Where “Fake News” Demonization of Media Leads…
In Ecuador, former President Rafael Correa, briefly made famous by John Oliver for his long, rambling, self-indulgent “TV Saturday” shows, was a Trump-esque hater of a free & independent press.
Correa pushed through cruel & idiotic press restriction laws, aimed at covering up his looting of the country’s treasury, and his odious personal habits (baseline is the casual groping & insulting of women that we know and hate in Trump, and it escalates from there).
Basically, Correa was Trump writ small, getting to do all the sick criminal shit that Trump longs to do. What does this mean?
Well:
Millions of dollars in fines have been issued to media and journalists for different reasons such as failure to report on an issue that the entity considered to be of “public interest” or for having “unbalanced” coverage.
Thus, for example, Supercom opened an investigation against four media outlets for failing to report on the honorary doctorate that Correa received from a Chilean university during a visit to that country.

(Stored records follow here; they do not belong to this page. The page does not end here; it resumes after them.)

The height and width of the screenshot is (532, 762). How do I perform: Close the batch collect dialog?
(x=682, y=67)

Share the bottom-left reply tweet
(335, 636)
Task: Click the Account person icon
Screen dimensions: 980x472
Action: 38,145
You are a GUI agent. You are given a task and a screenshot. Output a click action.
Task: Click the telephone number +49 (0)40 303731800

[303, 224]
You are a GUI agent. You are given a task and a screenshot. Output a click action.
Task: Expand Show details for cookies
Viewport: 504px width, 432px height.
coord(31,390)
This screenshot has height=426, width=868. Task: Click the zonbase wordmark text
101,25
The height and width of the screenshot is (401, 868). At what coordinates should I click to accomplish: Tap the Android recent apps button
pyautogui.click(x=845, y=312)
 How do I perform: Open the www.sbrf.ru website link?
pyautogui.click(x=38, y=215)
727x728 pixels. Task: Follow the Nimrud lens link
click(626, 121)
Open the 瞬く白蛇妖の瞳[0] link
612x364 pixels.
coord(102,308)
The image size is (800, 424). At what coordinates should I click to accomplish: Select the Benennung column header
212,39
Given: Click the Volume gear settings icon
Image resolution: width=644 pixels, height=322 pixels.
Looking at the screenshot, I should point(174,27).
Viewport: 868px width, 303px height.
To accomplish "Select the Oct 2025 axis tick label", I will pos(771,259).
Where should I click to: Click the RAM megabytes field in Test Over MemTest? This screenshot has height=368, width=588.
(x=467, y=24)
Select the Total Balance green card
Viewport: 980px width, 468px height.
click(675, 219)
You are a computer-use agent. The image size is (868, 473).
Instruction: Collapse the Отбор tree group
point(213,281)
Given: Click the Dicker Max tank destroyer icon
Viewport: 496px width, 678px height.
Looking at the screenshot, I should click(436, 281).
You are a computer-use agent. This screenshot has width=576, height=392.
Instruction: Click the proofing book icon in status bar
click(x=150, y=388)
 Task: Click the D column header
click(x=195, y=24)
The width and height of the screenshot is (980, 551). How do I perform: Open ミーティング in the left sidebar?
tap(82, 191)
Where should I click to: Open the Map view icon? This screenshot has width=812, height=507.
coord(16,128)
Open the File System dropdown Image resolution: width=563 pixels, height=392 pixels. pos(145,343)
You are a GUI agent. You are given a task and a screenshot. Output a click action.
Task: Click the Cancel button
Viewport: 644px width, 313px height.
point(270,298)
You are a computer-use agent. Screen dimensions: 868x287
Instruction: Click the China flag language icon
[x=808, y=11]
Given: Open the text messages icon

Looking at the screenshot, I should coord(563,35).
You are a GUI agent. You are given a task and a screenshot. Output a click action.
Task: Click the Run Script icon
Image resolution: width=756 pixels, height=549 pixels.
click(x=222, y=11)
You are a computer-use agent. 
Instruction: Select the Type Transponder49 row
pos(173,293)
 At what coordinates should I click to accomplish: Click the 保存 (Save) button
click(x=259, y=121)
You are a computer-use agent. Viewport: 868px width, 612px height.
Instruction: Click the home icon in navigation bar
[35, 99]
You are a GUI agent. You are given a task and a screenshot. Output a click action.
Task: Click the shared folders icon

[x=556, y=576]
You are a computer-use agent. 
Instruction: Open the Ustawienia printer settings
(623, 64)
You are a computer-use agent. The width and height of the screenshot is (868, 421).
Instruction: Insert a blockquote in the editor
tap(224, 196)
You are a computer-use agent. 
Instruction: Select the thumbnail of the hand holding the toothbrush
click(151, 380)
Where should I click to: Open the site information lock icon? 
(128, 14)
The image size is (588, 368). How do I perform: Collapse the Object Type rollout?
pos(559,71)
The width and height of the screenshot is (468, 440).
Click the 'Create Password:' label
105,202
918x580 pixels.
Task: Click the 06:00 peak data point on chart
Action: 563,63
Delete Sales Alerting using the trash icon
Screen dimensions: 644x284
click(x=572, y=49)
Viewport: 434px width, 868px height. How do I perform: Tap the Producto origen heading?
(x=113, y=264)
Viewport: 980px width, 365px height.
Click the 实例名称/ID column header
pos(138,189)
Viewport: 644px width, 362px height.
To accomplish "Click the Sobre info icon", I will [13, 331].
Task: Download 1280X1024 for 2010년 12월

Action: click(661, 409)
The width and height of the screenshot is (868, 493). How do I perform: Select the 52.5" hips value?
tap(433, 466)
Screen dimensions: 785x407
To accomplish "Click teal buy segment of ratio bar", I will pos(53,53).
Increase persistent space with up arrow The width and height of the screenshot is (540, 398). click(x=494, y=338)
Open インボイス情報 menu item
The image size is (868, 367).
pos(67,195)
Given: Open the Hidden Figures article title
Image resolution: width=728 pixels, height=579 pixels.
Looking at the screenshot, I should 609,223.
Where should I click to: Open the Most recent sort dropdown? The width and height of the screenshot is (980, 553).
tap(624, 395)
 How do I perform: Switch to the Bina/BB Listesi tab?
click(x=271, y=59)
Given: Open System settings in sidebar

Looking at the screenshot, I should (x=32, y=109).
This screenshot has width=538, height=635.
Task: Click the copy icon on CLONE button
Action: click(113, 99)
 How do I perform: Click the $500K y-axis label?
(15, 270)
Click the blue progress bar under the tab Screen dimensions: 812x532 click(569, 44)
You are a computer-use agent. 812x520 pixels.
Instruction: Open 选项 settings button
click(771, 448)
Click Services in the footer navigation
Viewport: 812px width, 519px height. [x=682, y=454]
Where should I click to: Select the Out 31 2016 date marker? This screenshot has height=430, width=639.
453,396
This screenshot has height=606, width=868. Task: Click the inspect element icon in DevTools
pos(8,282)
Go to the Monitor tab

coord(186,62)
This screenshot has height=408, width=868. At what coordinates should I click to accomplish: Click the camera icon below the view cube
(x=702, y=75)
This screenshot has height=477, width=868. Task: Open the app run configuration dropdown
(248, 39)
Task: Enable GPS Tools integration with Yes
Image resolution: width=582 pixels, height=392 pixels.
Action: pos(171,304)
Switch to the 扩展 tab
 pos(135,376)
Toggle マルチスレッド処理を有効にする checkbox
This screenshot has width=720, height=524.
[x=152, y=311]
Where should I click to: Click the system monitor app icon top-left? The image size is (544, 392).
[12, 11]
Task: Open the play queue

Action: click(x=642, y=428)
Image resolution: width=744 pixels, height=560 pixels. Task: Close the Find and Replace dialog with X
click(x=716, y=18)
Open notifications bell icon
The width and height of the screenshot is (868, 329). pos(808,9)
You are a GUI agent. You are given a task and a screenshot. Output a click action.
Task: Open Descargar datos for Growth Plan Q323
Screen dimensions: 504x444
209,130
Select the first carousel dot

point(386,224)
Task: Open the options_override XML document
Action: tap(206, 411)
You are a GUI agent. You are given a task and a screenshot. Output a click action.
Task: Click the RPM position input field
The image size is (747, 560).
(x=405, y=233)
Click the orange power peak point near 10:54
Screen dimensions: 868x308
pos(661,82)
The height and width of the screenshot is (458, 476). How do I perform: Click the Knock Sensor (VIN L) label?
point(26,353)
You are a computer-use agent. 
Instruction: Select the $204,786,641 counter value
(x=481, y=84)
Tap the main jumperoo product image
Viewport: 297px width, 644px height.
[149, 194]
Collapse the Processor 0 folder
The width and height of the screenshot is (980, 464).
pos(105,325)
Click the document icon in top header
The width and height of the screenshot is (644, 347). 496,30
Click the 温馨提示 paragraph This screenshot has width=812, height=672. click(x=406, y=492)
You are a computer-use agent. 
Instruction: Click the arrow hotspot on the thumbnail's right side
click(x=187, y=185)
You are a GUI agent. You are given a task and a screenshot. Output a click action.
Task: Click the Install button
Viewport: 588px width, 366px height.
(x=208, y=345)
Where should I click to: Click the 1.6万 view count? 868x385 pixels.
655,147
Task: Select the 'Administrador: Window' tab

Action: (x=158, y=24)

“Officials found increasingly creative interpretations of the Ecuadoran legal structure to turn against journalists,” CPJ said. “After El Universo published a photo of a political candidate at an event with his children, Supercom sanctioned the newspaper for violating the rights of children by involving them in politics, and imposed a $3,000 fine.”
And when he couldn’t sue them out of existence, Correa just seized media outlets that dared to report the truth about him:
CPJ also highlighted how Correa had managed to put a significant number of media outlets under government control: five TV channels (two of them confiscated from their owners), four radio stations, two newspapers and four magazines. When he began his first term in 2007, he had only one radio station under his control.